# DATASET CONTENT
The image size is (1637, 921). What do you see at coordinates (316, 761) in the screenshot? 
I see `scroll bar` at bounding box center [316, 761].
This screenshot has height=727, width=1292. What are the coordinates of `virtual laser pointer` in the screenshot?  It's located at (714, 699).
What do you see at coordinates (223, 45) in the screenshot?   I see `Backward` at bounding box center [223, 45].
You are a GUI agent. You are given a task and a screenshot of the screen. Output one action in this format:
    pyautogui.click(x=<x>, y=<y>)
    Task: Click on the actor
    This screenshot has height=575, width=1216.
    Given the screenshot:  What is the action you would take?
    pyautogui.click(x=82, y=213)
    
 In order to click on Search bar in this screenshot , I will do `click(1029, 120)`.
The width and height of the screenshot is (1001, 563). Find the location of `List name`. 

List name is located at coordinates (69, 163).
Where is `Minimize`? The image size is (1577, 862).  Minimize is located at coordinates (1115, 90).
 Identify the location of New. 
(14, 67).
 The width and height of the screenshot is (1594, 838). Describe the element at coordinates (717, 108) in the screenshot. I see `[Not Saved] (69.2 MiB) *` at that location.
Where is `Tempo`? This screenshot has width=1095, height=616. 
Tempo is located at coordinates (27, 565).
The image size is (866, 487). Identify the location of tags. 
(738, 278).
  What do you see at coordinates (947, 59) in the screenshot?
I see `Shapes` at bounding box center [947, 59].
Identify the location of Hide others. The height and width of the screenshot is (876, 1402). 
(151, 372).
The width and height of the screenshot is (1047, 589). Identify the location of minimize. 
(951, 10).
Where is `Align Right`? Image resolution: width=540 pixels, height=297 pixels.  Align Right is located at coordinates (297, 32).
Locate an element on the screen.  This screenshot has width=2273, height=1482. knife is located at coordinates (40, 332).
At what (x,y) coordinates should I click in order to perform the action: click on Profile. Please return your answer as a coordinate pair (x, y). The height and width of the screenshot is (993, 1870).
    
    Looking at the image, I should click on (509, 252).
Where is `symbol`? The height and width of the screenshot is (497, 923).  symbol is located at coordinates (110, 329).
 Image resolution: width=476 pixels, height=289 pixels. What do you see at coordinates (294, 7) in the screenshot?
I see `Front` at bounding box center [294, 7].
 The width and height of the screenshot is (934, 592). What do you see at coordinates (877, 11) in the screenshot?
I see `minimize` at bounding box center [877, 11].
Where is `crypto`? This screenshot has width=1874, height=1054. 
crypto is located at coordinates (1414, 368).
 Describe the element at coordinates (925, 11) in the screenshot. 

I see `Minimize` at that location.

# WRITTEN EXERCISE
Edit the entries from the line containing "You are a GUI" through the line containing "center [877, 11].", replacing "Hide others" with "Hide all" and changing nothing else. Return only those lines.

# OUTPUT BELOW
You are a GUI agent. You are given a task and a screenshot of the screen. Output one action in this format:
    pyautogui.click(x=<x>, y=<y>)
    Task: Click on the actor
    This screenshot has height=575, width=1216.
    Given the screenshot:  What is the action you would take?
    pyautogui.click(x=82, y=213)
    
 In order to click on Search bar in this screenshot , I will do `click(1029, 120)`.
The width and height of the screenshot is (1001, 563). Find the location of `List name`. 

List name is located at coordinates (69, 163).
Where is `Minimize`? The image size is (1577, 862).  Minimize is located at coordinates (1115, 90).
 Identify the location of New. 
(14, 67).
 The width and height of the screenshot is (1594, 838). Describe the element at coordinates (717, 108) in the screenshot. I see `[Not Saved] (69.2 MiB) *` at that location.
Where is `Tempo`? This screenshot has width=1095, height=616. 
Tempo is located at coordinates (27, 565).
The image size is (866, 487). Identify the location of tags. 
(738, 278).
  What do you see at coordinates (947, 59) in the screenshot?
I see `Shapes` at bounding box center [947, 59].
Identify the location of Hide all. The height and width of the screenshot is (876, 1402). 
(151, 372).
The width and height of the screenshot is (1047, 589). Identify the location of minimize. 
(951, 10).
Where is `Align Right`? Image resolution: width=540 pixels, height=297 pixels.  Align Right is located at coordinates (297, 32).
Locate an element on the screen.  This screenshot has width=2273, height=1482. knife is located at coordinates (40, 332).
At what (x,y) coordinates should I click in order to perform the action: click on Profile. Please return your answer as a coordinate pair (x, y). The height and width of the screenshot is (993, 1870).
    
    Looking at the image, I should click on (509, 252).
Where is `symbol`? The height and width of the screenshot is (497, 923).  symbol is located at coordinates (110, 329).
 Image resolution: width=476 pixels, height=289 pixels. What do you see at coordinates (294, 7) in the screenshot?
I see `Front` at bounding box center [294, 7].
 The width and height of the screenshot is (934, 592). What do you see at coordinates (877, 11) in the screenshot?
I see `minimize` at bounding box center [877, 11].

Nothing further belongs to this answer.